Валгус умолк. Значит, Одиссей каким-то чудом обрел способность образовывать множество связей между криотронами – мельчайшими элементами, из которых слагается его мозг как наш – из нейронов. У нас тоже возникает много связей. Но как они устанавливаются у него?
«Так же, – ответил Валгус себе, – как ты из рубки попадаешь в отделение механизмов обеспечения, а ведь оно в полукилометре отсюда! Из того отделения – в библиотеку, хотя это разные этажи. Радиомаяк находится в пятнадцати миллиардах километров отсюда – и вдруг врывается в эту рубку, даже не нарушая целости переборок. Так же и связи Одиссея. Впечатление такое, словно пространство перестало быть само собой и стало…»
– Постой! – сказал он. – Постой же! Да, конечно, оно перестало быть пространством! Вернее, это уже не то, не наше привычное пространство. Зря, что ли, мы ломились сюда? Выходит, мы вышли-таки в надпространство Дормидонтова!
Он умолк. Вот какое это надпространство! Раз трехмерные предметы изменяются здесь самым причудливым образом, хотя в то же время вроде бы и не изменяются – значит, в этом пространстве, возможно, стало реальным еще одно линейное измерение, хотя мы его и не воспринимаем. «Не знаю, что должно было произойти, чтобы я попал к криогенам или в библиотеку. Но я был там. Несомненно и то, что я нахожусь в том же районе пространства, в котором проводится эксперимент, – и в то же время в какой-то миг я был на пятнадцать миллиардов километров ближе к солнечной системе… Я встречаюсь с трехмерными телами – и они спокойно проходят сквозь нас, взаимодействия не происходит… Они появляются неизвестно откуда – из четвертого линейного? – и исчезают неизвестно куда…
А скорость ноль? Она может означать просто, что в надпространстве я сейчас не имею скорости, хотя по отношению к нашему обычному пространству все время движусь с достигнутой перед проломом максимальной быстротой. Это мир иных законов. Дормидонтов, помнится, говорил, что, по его мнению, скорость света в пустоте – это, вообще говоря, темп, в котором наше пространство взаимодействует с тем… Нет, я не физик и тем более не ТД, мне не понять всего. Как жаль, что здесь нет его самого! К нему, пора к нему…»
Валгус взглянул на часы.
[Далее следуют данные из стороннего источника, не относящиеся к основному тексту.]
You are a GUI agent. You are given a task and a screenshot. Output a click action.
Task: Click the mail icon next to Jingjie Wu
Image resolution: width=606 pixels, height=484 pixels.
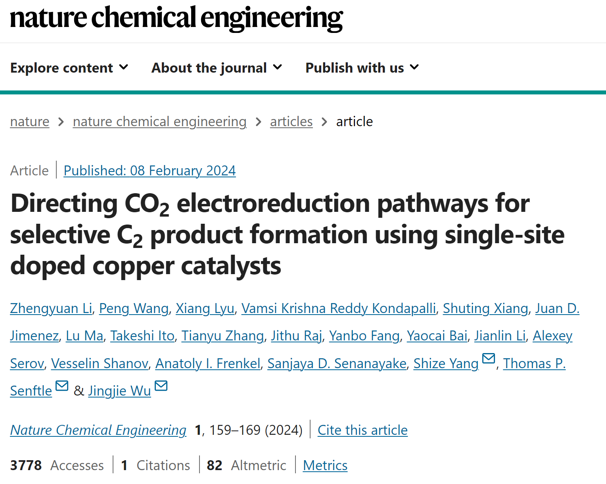(x=161, y=386)
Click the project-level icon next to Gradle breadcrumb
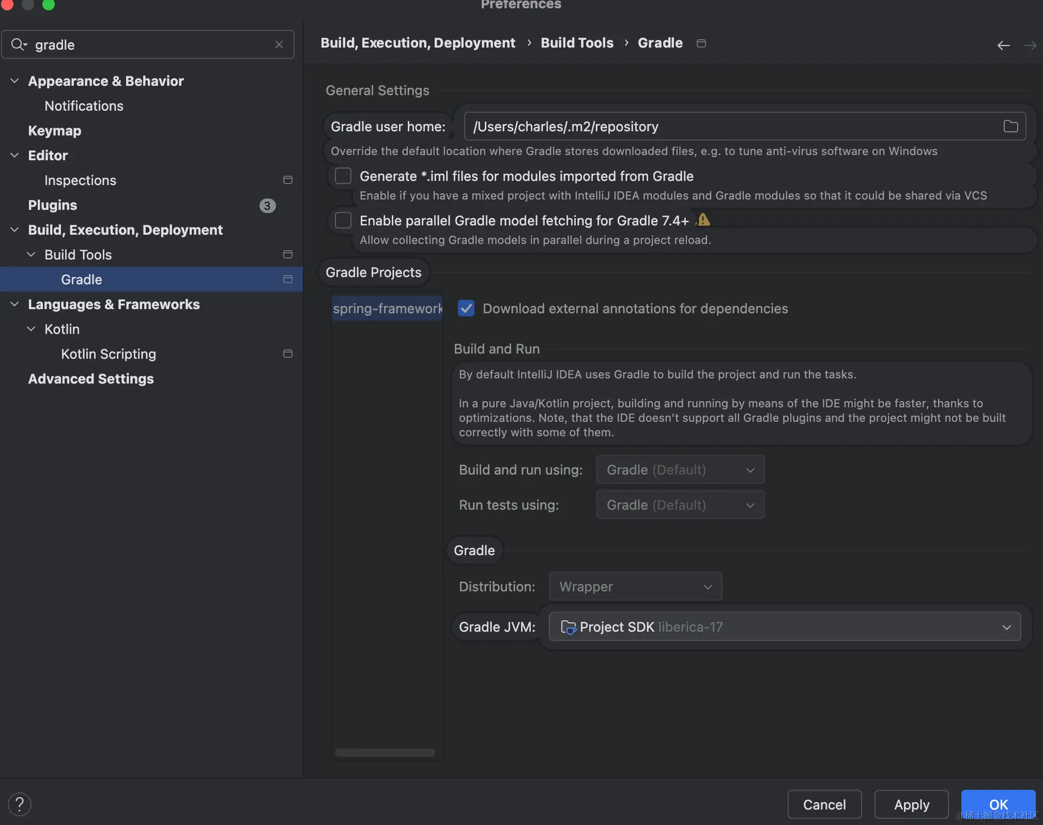 tap(701, 43)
Все сроки окончания эксперимента миновали. Договориться с Одиссеем не удалось. Что же, пусть он пеняет на себя. «Как-никак ты сейчас сидишь в своем кресле за пультом управления, на котором много кнопок, тумблеров и рукояток, и среди них – та, которая и решит сейчас спор в мою пользу. Я хитрее тебя, Одиссей…»
Валгус непринужденно, как бы невзначай, протянул руку к выключателю Одиссея. «Прости, конечно, криотронный мыслитель, но люди – важнее. И находчивее», – подумалось ему. До спасения остался один сантиметр. Один миллиметр. И вот пальцы легли, наконец, на оранжевую головку, плотно обхватили ее. «Все, Одиссей…»
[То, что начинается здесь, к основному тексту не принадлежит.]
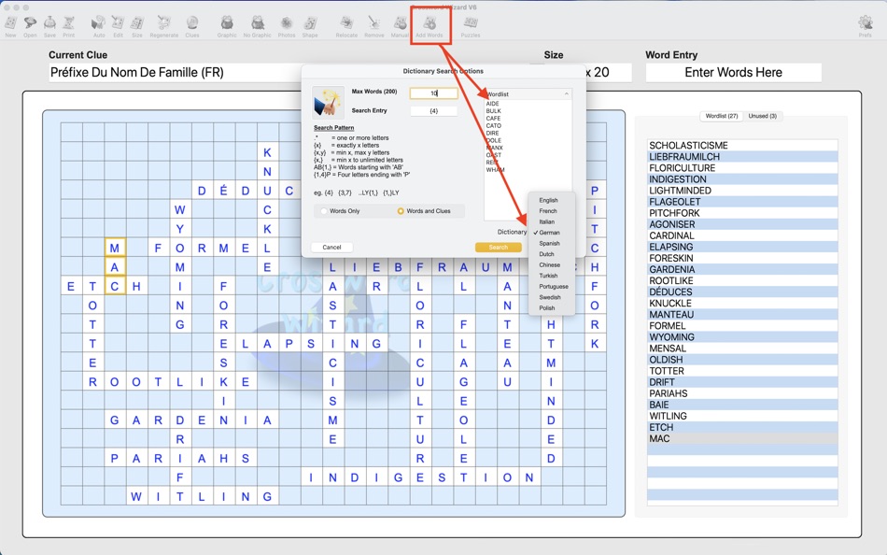Image resolution: width=887 pixels, height=555 pixels.
Task: Open the Dictionary dropdown
Action: click(x=551, y=232)
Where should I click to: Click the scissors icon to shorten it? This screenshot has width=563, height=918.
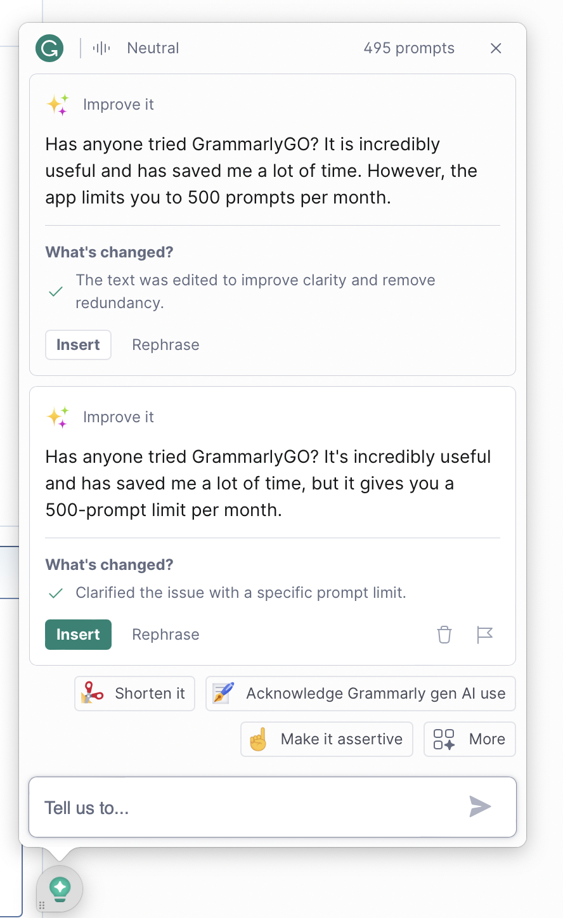point(93,694)
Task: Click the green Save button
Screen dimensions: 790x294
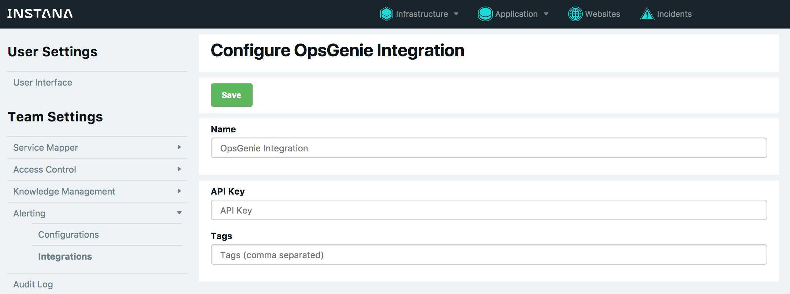Action: click(231, 95)
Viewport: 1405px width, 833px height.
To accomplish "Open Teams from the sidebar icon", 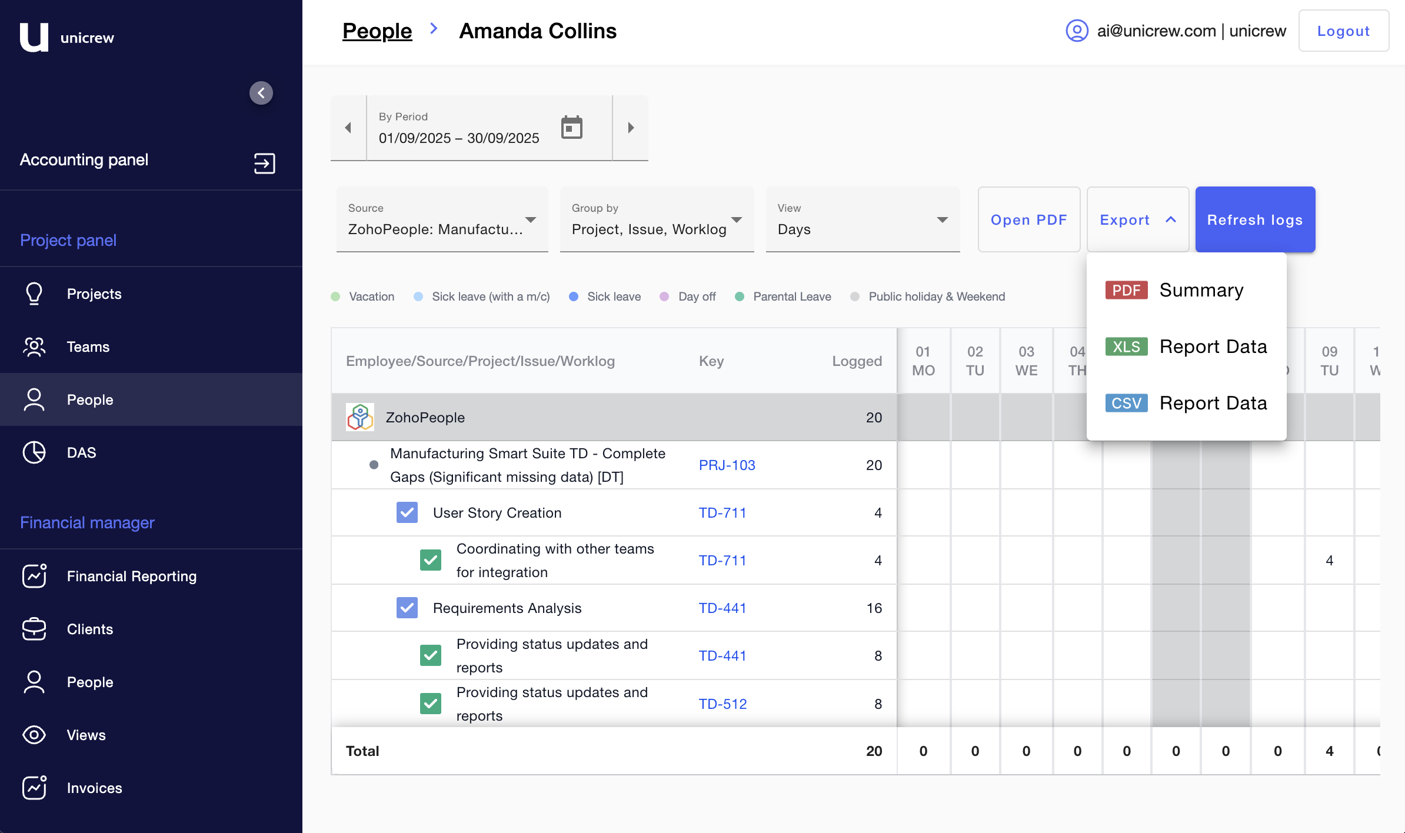I will (34, 346).
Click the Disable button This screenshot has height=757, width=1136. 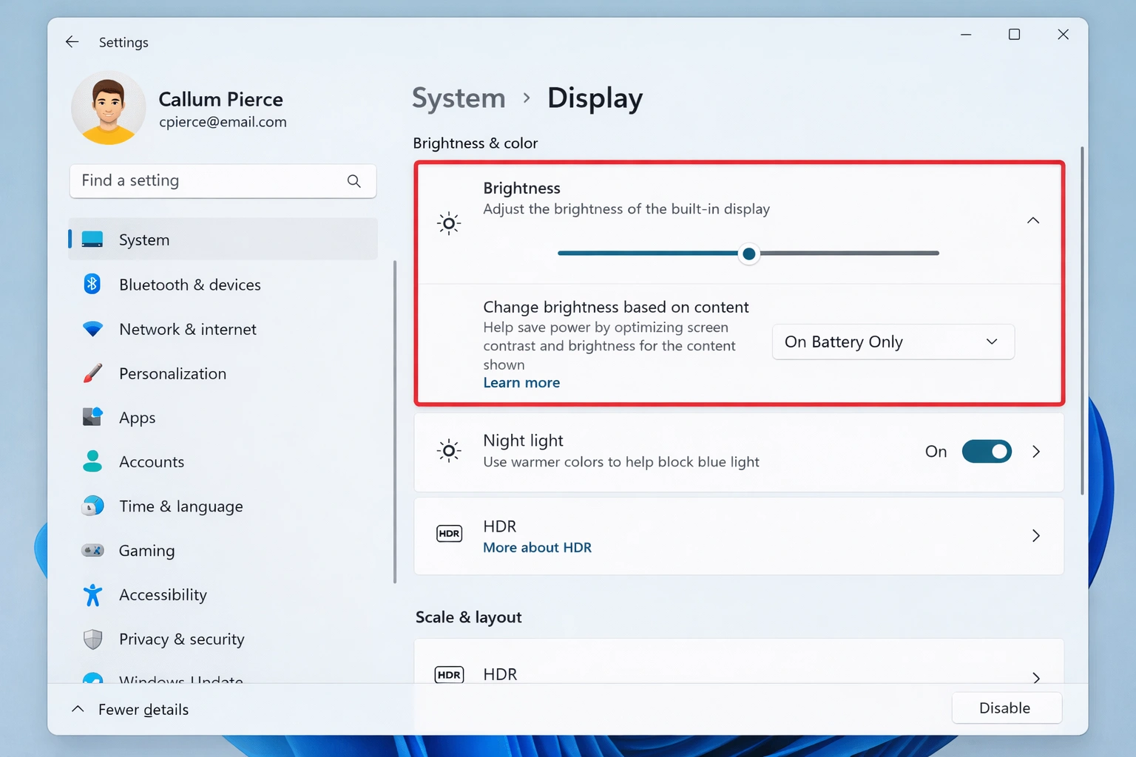pos(1006,707)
«Все, Одиссей», – подумал Валгус. И медленно снял пальцы с выключателя, так и не повернув его.
– Ничего не поделаешь, – проворчал он себе под нос. – Этого сделать я не могу. Я дал слово.
«Кому ты дал слово? – подумал он. – Вещи! Машине! Прибору! Не человеку же… Не будь дураком, Валгус!»
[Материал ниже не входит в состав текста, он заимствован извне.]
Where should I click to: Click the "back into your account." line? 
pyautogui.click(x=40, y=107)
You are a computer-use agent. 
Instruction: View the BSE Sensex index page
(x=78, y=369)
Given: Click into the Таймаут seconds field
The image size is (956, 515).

Ну, пусть я буду дураком. Но не могу! Я дал слово. Он не давал мне, а я дал. Он никогда не согласится вернуться туда, в наше пространство. А бороться с ним отсюда, из рубки, – значит нарушить слово. Я обещал. Пытаться из другого помещения? А как? Оттуда я его не выключу… Все нелепо уже одной своей необычностью. И тем не менее реально».
– Я ухожу к себе, Одиссей, – сказал Валгус устало.
Он не дождался ответа – Одиссей, верно, все решал судьбу Валгуса, советовался с кораблями – своими товарищами. В своей каюте Валгус присел, уткнулся лицом в ладони. Он действительно устал, и мысли тоже потеряли остроту и силу.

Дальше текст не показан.